I don’t think I have ever been moved as much, in as short a
period of time, as in my first two hours doing Community Relations work. I am
not exaggerating.
We weren’t even supposed to be in the Red Hook neighborhood.
On our way to help at a shelter, Summit Five stopped to get coffee and
learned—in passing, from an old man tilling his garden—that there were what we
call ‘critical needs’ in the Red Hook area: power still out, sanitation not
working, gas and generators in short supply. So we trucked over to Red Hook,
parked the van on an obliging sidewalk and set out to ascertain the truth of
what he’d told us. What we found was unimaginable.
The first place I went was a newly formed volunteer center,
Red Hook Recovery, which had a line of people forty or fifty strong stretching
out the front door. Katrina and I spoke to the man running it, and it just blew
me away. Here were these people, less than a week after Sandy blew through
their city, lined up to get masks and gloves so they could help others get the
drowned remains of their basements out into the street for pickup. The
man—Carlos, I believe—was organizing all that and trying to get people
registered for FEMA assistance as well. He pointed us to a place two blocks
down the road, so we went down to leave some “How to Register” fliers.

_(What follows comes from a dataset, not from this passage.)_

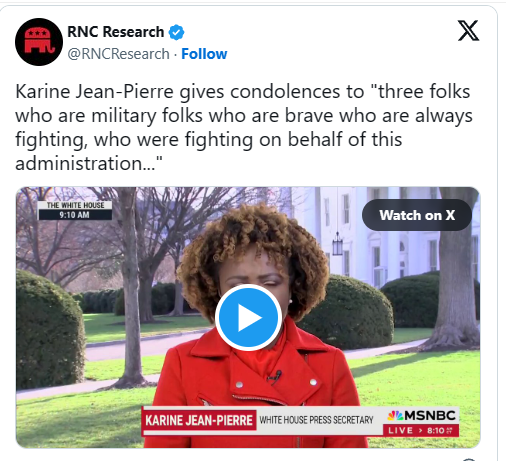
Task: Open the X logo link
Action: [x=468, y=31]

Walking down the street in our blue FEMA windbreakers like
Olympic torchbearers, we were stopped every few steps by people who desperately
needed help. I will never forget some of those faces or stories—a pair of old
women with volunteers carrying a Virgin Mary statue out of their ground floor,
a man whose basement apartment had flooded and who now owned only the clothes
on his back, a wavy-haired man with tears in his eyes who walked up to me on
the street and told me his house had been declared unlivable and he didn’t know
what to do. We did what we could for each person, as much as we could do or
remember from our training: handed out stacks of yellow fliers, spoke about
what benefits they might be eligible for, repeated “1-800-621-3362” until we
were blue in the face as well as the clothing. It was gut-wrenching, but we had
no time to stop and be sad. The number of people who needed help defied
comprehension.
And yet there were reasons for hope, endlessly, everywhere
you looked. The massive group of volunteers was only one. Another woman had
opened up her art gallery, equipped with wi-fi, for people to get online and register with FEMA.
AT&T had set up a station in Coffey Park for people to come and charge
their phones, essential when you’re trying to register. National Guardsmen,
NYPD officers and good Samaritans had formed a human chain, unloading 24-packs
of water from a pair of National Guard trucks, as a line of thirsty, freezing
people waited patiently for their turn. People’s entire lives were sitting on
the side of the road, pictures and books and clothing and pressboard, furniture
and lamps and ruined electronics. And nearly every house had sump pumps
chugging away and volunteers hauling what we have to call ‘debris’ to stay sane
out of strangers’ houses. Heart and grit and pure hardworking saintliness were
everywhere in that place.
We left fliers at all of those places, passed them out into
scores of hungry hands, told people what FEMA did and didn’t, could and
couldn’t do. There were some tears and angry looks, but they were far
outweighed by just a waterfall of thank-yous—heartfelt, hopeful, accompanied by
handshakes and warmth and just pure gratitude. Two hours flew by as Summit 5
scattered all over the neighborhood, then re-formed at the van (a couple of
hundred fliers lighter) and wheeled away.